Shootouts

Showdown: Barcelona vs. Clovertown vs. Harpertown

By Vijay Anand - 13 Nov 2007

Under the Hood of the Barcelona

Under the Hood of the Barcelona

One of the most touted features by AMD is that the Barcelona is a single chip, native quad-core design as opposed to Intel's dual-chip on a package processor. Whether this holds any significance in the real world or not is still debatable and largely unproven, but it is an interesting statistic. With that, AMD's Barcelona is built on a huge die occupying 283mm² with 463 million transistors. This could prove to be expensive to AMD should there be any defects as they've not yet mastered the 65nm process as seen from their attempt to ramp up clock speeds on their existing Brisbane-based processors. Perhaps this is why we see AMD trumphing tri-core processor designs to be available next year, but that's another topic for another day.

AMD's new Opteron quad-core processor is manufactured on a single silicon die.

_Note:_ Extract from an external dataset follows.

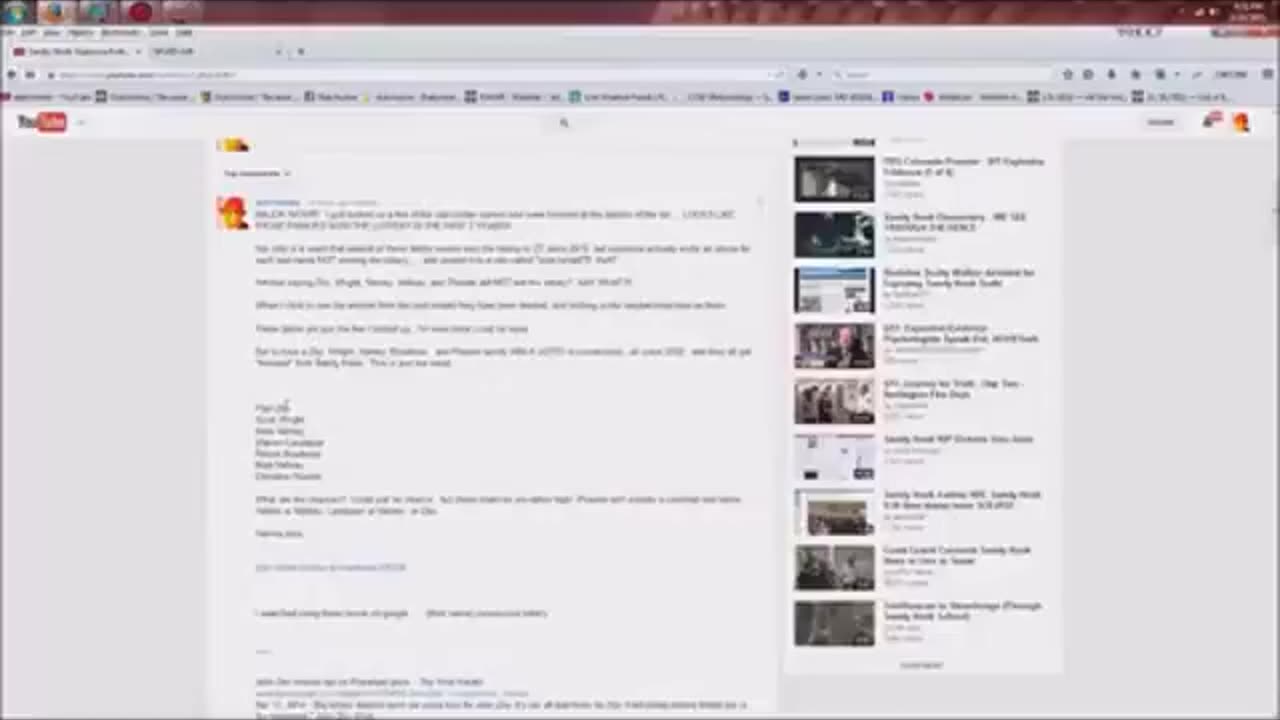
Task: Open the History menu in menu bar
Action: click(x=80, y=33)
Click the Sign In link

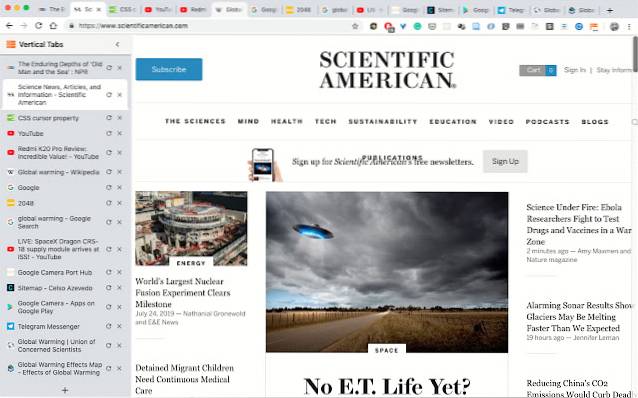pyautogui.click(x=575, y=70)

Updates to the Processing Cores

The individual cores themselves are quite similar in structure to the existing second-generation Opteron processors, but Barcelona has a number of enhancements and tweaks to bring up to speed for current and future needs. After all, the Barcelona core design is supposed to carry AMD forward to the next two years and it should have sufficient capabilities built-in to cater to all needs till the next major redesign is available. One of the more significant changes is that the Barcelona can now execute 128-bit SSE operations in a single cycle as AMD has increased the floating-point pipeline width to 128 bits (up from just 64 bits on the previous generation, and is now equivalent to Intel's Core architecture). While making this change, AMD also doubled their instruction and data delivery mechanisms with a 32-byte/cycle instruction fetch, dual 128-bit load/cycle data cache load bandwidth, 128-bits/cycle pipes to the L2 and the built-in memory controller to bolster their more powerful processing units. On the virtualization front, the nested paging feature introduced in the second generation Opteron makes its way into the Barcelona as well, primarily to help accelerate the performance of virtualized environments.


Cache Structure

The processor's L1 and L2 cache hierarchy remains as it was in the previous Opteron processor design with 64KB of dedicated L1 cache for data and instructions per core, 512KB of dedicated L2 cache per core and to augment these, the Barcelona core now incorporates 2MB of shared L3 cache. With four processing cores on the die, you can expect significant traffic flow in and out of the processor, so the L3 shared cache design acts as a go-between to further supplement the various processing cores and store frequently used data closer to the cores rather than reaching out to the memory.